Farr’s nomination, introduced by a president who alleges that voter fraud cost him the popular vote, and coming a few years after the gutting of the Voting Rights Act by the Supreme Court, angered civil rights groups.

The North Carolina NAACP argued that Farr “has been the lead attorney in attacking every modern effort in North Carolina to empower the state’s African-American voters; and in most of case, he has been a public architect of the regressive and discriminatory backlash.” In a letter to members of the Senate, Vanita Gupta, president and CEO of the Leadership Conference on Civil and Human Rights, and a former head of the Justice Department’s Civil Rights Division during the Obama administration, argued that “Mr. Farr’s nomination appears to be part of an overall campaign by the Trump administration to suppress voting rights in America.”

Farr has also been criticized for his involvement with the 1990 reelection campaign of then-Sen.

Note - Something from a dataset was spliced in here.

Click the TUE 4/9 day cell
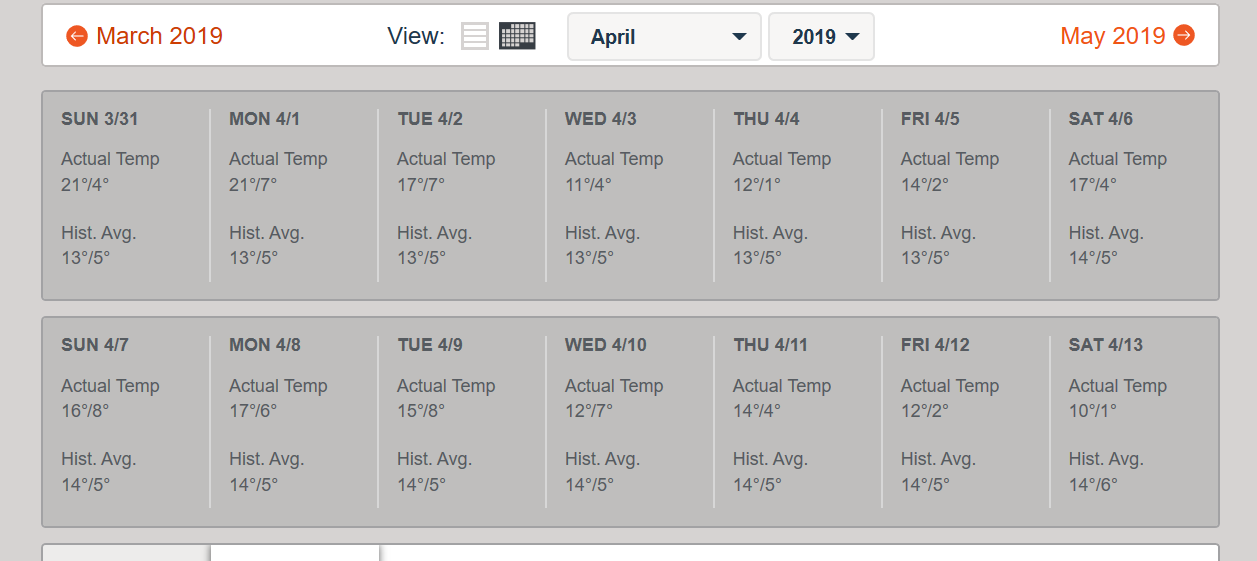Screen dimensions: 1257x561 462,421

Jesse Helms, long recognized as an ardent segregationist. As Mother Jones’s Ari Berman noted prior to Farr’s confirmation vote in the Senate:

Farr served as Helms’ campaign lawyer during his Senate runs in 1984 and 1990, two of the most notoriously racist campaigns in modern American history. In 1990, when Helms faced off against former Charlotte Mayor Harvey Gantt, the city’s first black mayor, the North Carolina Republican Party sent 125,000 postcards to predominantly African American households falsely telling them it was a crime to vote if they’d moved within 30 days of the election, with a punishment of “up to five years in jail.”

When asked about his connections to the postcards during his October confirmation hearing before the Senate Judiciary Committee, Farr denied having any involvement, saying that he was only made aware of the issue when the Department of Justice sued the Helms campaign over the scheme. (The suit was later settled by a consent decree between the parties.)

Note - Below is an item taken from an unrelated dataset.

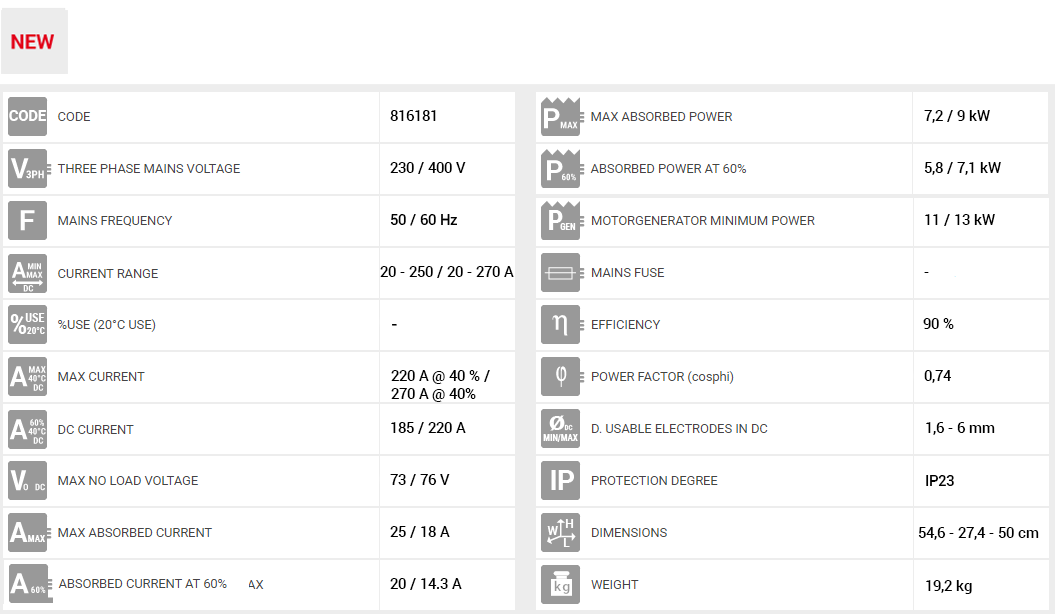Viewport: 1055px width, 614px height.
Task: Select the 19,2 kg weight value
Action: click(948, 586)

But in an account published in IndyWeek in November, a former Justice Department investigator argued that Farr had participated in a “ballot security” meeting prior to the 1990 election, and was aware of the postcard campaign.

The revelation led Farr’s critics to renew their demands that his nomination be withdrawn or that at the very least he be required to return to the Senate committee to confront a new round of questioning about his exact involvement in the 1990 postcard scheme. Farr will likely have to answer these questions if he restarts the nomination process next year.

While Trump has had the most success of any first-year president in getting judicial nominees confirmed, the administration has also faced accusations of rushing unqualified nominees through the process.

In a 10-day period this month, three nominees withdrew their names from consideration after their qualifications for the positions were questioned, including one who withdrew after being unable to answer basic legal questions.